Because every session opens as an editor tab, you can run several Claude Code agents side by side — one per worktree — and arrange them like panes.

Settings

Setting Purpose
forq.showTerminalButton Show the Terminal toggle in the status bar (bottom bar). Default true; set false to remove it. Works regardless of license.
forq.stateFilter Comma-separated issue statuses that trigger a session. Default "todo".
forq.pollIntervalMs Poll interval in ms (Linear mode). Default 20000.
forq.autoStart Start polling automatically on VSCode launch.
forq.claudeCommand Path to the claude binary.
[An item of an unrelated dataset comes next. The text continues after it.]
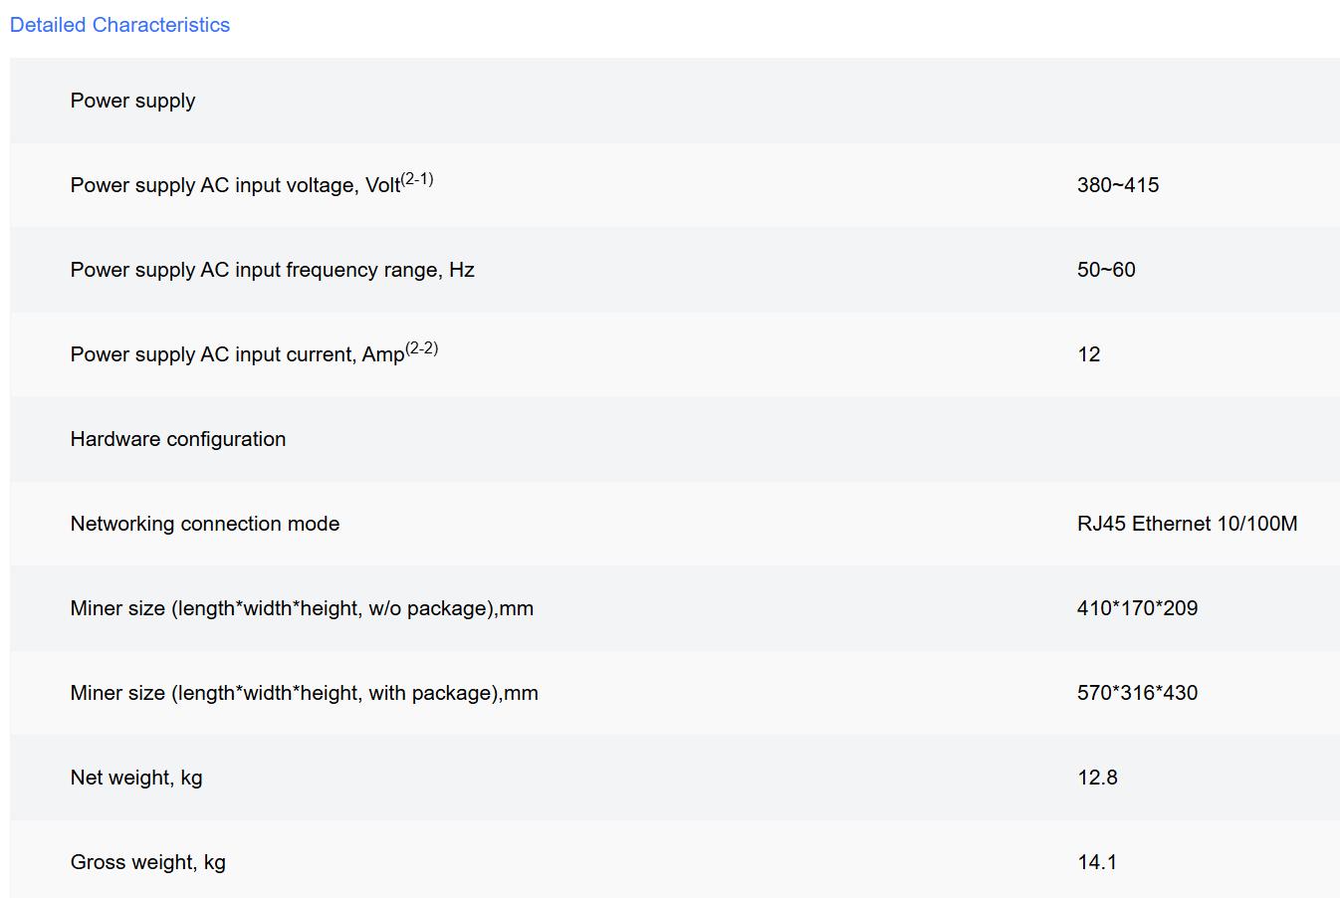Select the 380~415 voltage value
The width and height of the screenshot is (1340, 898).
pyautogui.click(x=1117, y=185)
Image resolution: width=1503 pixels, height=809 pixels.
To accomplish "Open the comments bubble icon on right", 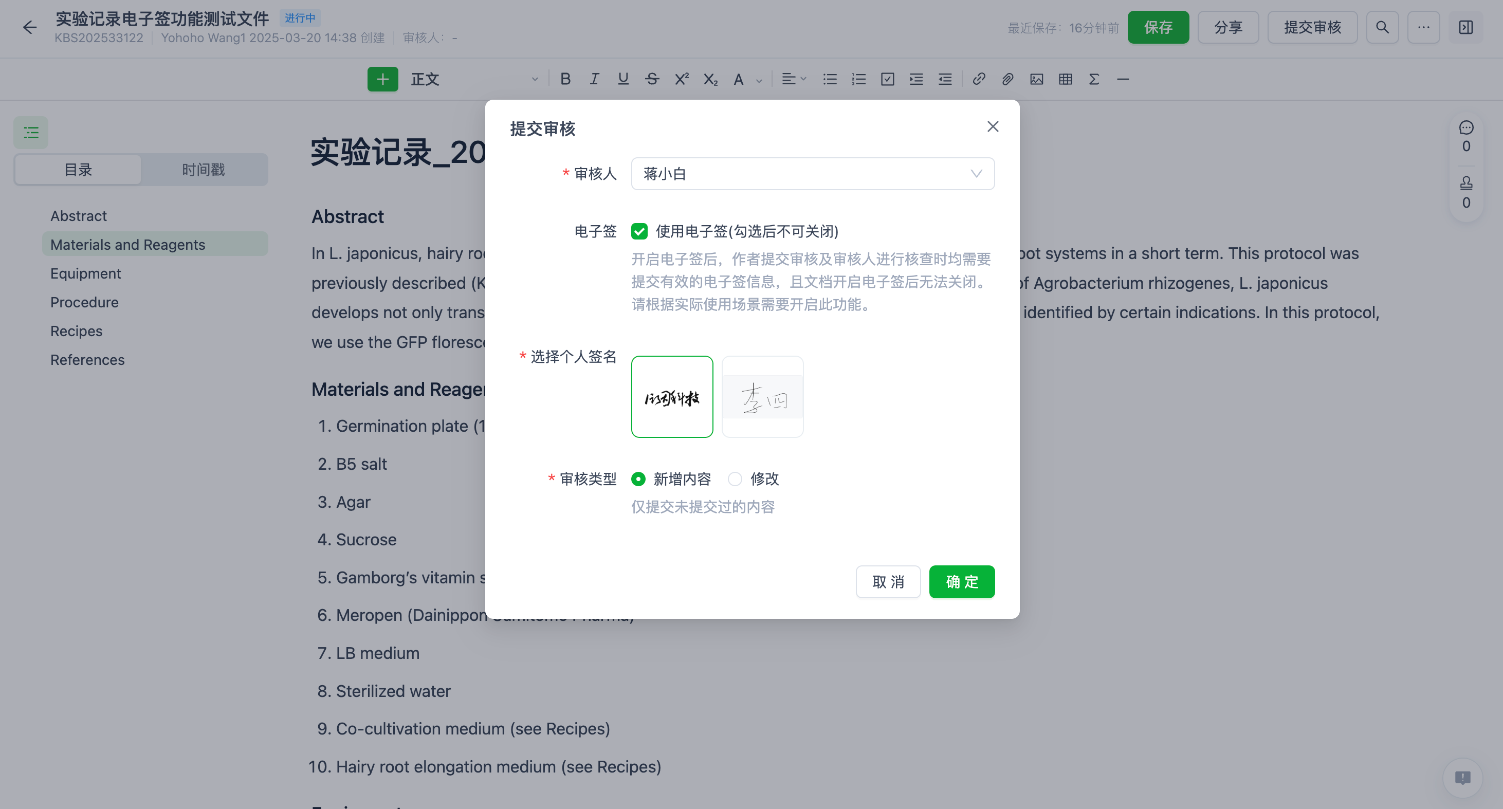I will tap(1466, 128).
Default claude.
forq.terminalLocation editor (default) or panel.

Mode and the Linear Team/Project mapping are stored per-workspace and set via the Connect Linear / Use Local commands, not settings.

Commands

Command What it does
Enter License Key Activate Forq on this machine with your Dodo Payments key.
Manage License Replace the key, or remove the license from this machine.
New Idea Create a new local idea to build.
Initialize Scaffold this workspace; Claude asks about your idea, then sets it up.
New Issue Add an issue (a title is generated from the description).
Connect Linear OAuth to Linear and pick a Team/Project to sync with.
Use Local (Offline) Mode Switch the board back to the local file.
Add Linear MCP Register Linear's MCP server with the Claude CLI.
Disconnect Linear Clear the Linear token and mapping; revert to local.
Start Polling / Stop Polling Begin/stop launching sessions for todo issues.
Poll Now One-shot poll cycle.
List Sessions Quick-pick of open Claude terminals.
Open Claude / (Worktree) / (Resume) / Terminal The one-click launchers above.
Show Output Reveal the Forq output channel.

Caveats

  • The OAuth callback binds one of ports 54322–54325 on 127.0.0.1. If all four are in use, Connect Linear fails — free one and retry.
  • claude must be on PATH (or set forq.claudeCommand).
  • In Linear mode, a team needs the usual workflow states (backlog / unstarted / started / completed / canceled); an "In Review" state is used when present, otherwise the started state is reused.